EL VESTIDO
En el
salón, apoyada en el respaldo de una silla, bien tiesa y envarada, está la
abuela dale que dale a la máquina de coser. Tiene maña la señora, pero es
lenta; con tal de ahorrarse las cuatro perras que cobraban en la tienda (se
nota que ha pasado una posguerra) se ha ofrecido, voluntariosa que es una, a
subir el dobladillo y entallar el vestido de comunión de Ángela, que qué
chiquilla más desgalichada. Normal, todo el día brincando como una cabra de acá
para allá. Si fuera su hija, no se cansa de repetirlo cada vez que pone los
pies en esta casa, le tiraba a la basura todos esos pantalones de mamarracho,
que ya va teniendo edad de vestir como una mujercita y, por supuesto, le dejaba
una melena como Dios manda.
Con la
aguja es un poco más rápida, y a golpe de dedal, tris tras, termina de coser la
flor de gasa y organdí en la lazada. Así que hala, que venga la niña a
probarse, ordena a Inés, su hija, mientras contempla complacida su obra.
Inés, que
está planchando una montaña de ropa y viendo en la tele cómo un cocodrilo,
medio escondido en el río, atrapa con sus fauces a un ñu, interrumpe su tarea y
sale a por Ángela. La llama desde el pasillo y como no contesta entra a su
habitación. Nada, vacía. Al intentar abrir la puerta del baño se la encuentra
trancada por dentro.
—Ángela,
sal, que ya ha terminado la abuela —dice, armándose de paciencia. Sabe bien que
van a tener otra bronca por el dichoso vestido.
—¡Mamá,
te he dicho que no y no! —responde una voz llorosa—. No voy a hacer la comunión
con ese vestido, ya te lo he dicho.
—Haz el
favor de salir, no me hagas enfadar —insiste, intentando suavizar la voz—. Ya
hemos hablado de esto, hija, no lo pongas más difícil.
—¡Te lo
pido por favor, mamá! —suplica la niña, sollozando. Se le encoge a uno el alma
al verla tan sentida, tan triste.
Desde el
salón, se oye a la abuela impacientarse. ¿Igual se piensan que no tiene más que
hacer en toda la tarde?
—¡¡Jodeeer,
Ángela!! —chilla Inés, aporreando la puerta. En este instante acaba de perder
los nervios. Tiene unas ganas tremendas de terminar con esto y ponerse a
empanar filetes y hacer croquetas de jamón, le relaja muchísimo cocinar.
La puerta
del baño se abre y madre e hija, sin dirigirse la palabra, avanzan la una
detrás de la otra hacia el salón.

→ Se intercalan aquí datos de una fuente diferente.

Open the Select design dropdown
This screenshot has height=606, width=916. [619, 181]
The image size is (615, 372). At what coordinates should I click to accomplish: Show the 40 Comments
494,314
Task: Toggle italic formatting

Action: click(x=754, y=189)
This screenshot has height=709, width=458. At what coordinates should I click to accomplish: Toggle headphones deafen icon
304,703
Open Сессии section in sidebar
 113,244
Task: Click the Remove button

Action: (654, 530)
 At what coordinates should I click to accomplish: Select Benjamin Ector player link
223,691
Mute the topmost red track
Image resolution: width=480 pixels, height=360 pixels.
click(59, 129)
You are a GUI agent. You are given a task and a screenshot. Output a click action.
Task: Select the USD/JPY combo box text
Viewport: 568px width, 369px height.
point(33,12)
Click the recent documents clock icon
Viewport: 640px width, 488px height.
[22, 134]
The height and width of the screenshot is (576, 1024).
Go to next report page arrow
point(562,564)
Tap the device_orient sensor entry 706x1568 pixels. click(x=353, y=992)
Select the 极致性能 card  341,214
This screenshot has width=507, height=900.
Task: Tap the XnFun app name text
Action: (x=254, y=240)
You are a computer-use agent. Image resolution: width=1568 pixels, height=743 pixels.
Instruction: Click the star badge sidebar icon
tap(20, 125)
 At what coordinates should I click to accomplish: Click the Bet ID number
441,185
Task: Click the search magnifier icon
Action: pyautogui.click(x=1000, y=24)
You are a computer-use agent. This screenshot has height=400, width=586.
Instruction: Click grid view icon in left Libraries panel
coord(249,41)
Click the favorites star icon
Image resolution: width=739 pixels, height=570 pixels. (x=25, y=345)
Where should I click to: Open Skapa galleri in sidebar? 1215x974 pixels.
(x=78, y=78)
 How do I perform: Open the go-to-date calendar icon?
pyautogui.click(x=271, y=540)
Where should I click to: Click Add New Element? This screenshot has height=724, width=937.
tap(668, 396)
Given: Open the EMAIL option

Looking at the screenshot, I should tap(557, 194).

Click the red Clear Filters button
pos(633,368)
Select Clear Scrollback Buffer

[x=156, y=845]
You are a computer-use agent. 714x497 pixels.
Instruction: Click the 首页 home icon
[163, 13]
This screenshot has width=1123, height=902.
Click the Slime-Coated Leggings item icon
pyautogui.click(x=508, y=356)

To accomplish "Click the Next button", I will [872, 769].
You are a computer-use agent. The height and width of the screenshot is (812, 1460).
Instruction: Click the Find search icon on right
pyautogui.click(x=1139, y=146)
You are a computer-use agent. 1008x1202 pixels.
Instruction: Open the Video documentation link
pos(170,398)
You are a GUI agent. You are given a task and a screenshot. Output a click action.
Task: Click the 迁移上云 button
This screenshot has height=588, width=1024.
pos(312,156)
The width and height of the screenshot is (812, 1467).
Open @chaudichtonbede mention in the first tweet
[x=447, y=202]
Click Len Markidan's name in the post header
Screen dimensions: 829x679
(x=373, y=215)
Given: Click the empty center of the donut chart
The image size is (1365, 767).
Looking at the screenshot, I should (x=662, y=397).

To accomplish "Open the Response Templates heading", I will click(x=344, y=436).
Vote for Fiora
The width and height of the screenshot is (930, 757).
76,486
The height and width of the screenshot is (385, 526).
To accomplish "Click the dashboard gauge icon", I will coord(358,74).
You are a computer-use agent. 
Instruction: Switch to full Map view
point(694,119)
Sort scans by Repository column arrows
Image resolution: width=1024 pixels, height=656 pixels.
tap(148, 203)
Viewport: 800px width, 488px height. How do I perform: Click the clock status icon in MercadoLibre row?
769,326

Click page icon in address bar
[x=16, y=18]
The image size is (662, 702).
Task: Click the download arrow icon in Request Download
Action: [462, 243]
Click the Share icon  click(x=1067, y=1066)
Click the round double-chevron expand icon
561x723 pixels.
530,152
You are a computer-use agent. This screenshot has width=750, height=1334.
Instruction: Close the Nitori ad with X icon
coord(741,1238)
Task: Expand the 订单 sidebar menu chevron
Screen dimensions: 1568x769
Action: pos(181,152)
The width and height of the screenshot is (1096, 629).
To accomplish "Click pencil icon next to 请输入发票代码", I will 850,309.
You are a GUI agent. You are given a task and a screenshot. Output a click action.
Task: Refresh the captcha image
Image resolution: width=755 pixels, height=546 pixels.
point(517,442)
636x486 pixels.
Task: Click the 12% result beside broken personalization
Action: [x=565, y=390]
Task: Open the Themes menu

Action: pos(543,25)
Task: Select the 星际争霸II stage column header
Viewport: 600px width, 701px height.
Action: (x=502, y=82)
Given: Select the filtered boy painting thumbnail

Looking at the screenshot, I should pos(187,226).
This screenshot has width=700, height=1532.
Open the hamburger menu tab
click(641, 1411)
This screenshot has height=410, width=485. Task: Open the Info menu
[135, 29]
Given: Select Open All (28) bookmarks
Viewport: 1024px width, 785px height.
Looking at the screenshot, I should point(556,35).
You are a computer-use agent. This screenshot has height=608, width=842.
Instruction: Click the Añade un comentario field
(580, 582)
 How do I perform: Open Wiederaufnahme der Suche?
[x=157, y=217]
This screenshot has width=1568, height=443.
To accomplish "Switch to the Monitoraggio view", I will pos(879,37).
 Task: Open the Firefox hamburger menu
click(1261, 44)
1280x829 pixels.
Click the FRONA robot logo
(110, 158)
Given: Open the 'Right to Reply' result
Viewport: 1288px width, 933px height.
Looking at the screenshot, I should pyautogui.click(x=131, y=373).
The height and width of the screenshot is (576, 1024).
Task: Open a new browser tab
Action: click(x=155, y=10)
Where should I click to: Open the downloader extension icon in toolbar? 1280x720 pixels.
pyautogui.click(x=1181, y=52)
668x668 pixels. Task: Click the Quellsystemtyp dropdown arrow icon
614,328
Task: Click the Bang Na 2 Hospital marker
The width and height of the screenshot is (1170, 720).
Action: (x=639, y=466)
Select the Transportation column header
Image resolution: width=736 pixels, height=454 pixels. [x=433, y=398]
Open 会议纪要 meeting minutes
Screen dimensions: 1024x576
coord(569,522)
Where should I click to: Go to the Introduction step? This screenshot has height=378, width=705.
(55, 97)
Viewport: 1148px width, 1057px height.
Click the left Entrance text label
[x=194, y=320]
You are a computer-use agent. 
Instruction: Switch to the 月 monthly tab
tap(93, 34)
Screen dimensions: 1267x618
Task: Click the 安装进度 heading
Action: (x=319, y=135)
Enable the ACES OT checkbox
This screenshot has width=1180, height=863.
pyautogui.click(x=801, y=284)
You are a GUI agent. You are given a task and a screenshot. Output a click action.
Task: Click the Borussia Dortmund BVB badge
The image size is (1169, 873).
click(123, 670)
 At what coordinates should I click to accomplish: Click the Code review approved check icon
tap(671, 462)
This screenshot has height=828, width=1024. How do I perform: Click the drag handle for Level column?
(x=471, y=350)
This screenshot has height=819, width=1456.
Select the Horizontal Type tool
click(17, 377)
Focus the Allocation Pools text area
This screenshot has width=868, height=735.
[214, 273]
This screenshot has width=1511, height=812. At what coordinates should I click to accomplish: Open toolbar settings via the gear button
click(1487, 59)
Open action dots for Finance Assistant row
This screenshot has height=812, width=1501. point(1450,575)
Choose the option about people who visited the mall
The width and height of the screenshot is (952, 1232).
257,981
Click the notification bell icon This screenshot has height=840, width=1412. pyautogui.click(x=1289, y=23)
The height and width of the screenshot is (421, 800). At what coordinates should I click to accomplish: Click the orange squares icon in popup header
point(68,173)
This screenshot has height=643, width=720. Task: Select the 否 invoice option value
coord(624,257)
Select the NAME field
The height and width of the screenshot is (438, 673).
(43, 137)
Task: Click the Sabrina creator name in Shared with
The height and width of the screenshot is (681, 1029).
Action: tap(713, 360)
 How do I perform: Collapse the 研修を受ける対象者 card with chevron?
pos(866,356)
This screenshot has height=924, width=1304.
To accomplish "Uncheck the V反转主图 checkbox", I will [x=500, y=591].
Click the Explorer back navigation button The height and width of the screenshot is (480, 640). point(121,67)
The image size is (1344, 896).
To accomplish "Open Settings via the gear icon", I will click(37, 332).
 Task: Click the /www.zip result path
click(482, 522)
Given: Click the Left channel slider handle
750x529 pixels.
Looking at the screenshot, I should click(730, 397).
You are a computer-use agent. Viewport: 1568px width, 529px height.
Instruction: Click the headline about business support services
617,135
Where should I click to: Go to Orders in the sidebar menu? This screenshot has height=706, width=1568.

La abuela, rutando como siempre, obliga a
Ángela a subirse a una silla, le mete el vestido por el cuello, le embute las
mangas. No es demasiado cuidadosa, la verdad, porque algunos alfileres le
pinchan a la niña en brazos y piernas y hasta en la cara. Con la cinta métrica
en mano, la mujer sube una pizca de tela por aquí, baja otro poco por allá,
pero que vamos, básicamente retoques mínimos. Una que es perfeccionista y lo ha
sido siempre, qué se le va a hacer.
Ha
terminado la tortura. La abuela cuelga en una percha el vestido, se la ve
satisfecha. Mañana en un periquete lo deja terminado, ahora no le apetece;
ahora está imaginándose con la blusa rosa y la falda floreada que estrenará el
domingo en la comunión de la nieta. Y en cuando la vean las amigas y sus caras
de admiración, ya las está oyendo, te favorece muchísimo, Concha. Y con ese
pensamiento tan grato se cuelga el bolso al hombro y casi sin despedirse se
marcha a su casa. Inés recoge la caja de hilos, pliega la mesa de la plancha,
la apoya en el balcón y se va para la cocina.
Y Ángela,
en braga, se queda sola en el salón. Antes no se ha dicho, pero no ha dejado,
lo más quedamente que ha podido, de sorberse los mocos y tragarse las lágrimas
con la mirada perdida en el cielo y los tejados de la ciudad que se ven desde
la ventana.
Se dirige
ahora al pasillo. Desde ahí ve a su madre en delantal, enharinada, picando muy
fino el jamón york. Al fondo la puerta de su cuarto y en el cartel que preside
la misma, la última letra de su nombre tachada con rotulador: Ángel. Se da la
vuelta y atraviesa la sala en dirección al balcón. Aspira muy lentamente la
brisa de la tarde y se encarama a la barandilla
Empieza a
oscurecer. El viento juguetea con los visillos de lino en el
salón vacío y empuja, o mejor dicho sopla, las nubes que avanzan demasiado
algodonosas en el cielo crepuscular.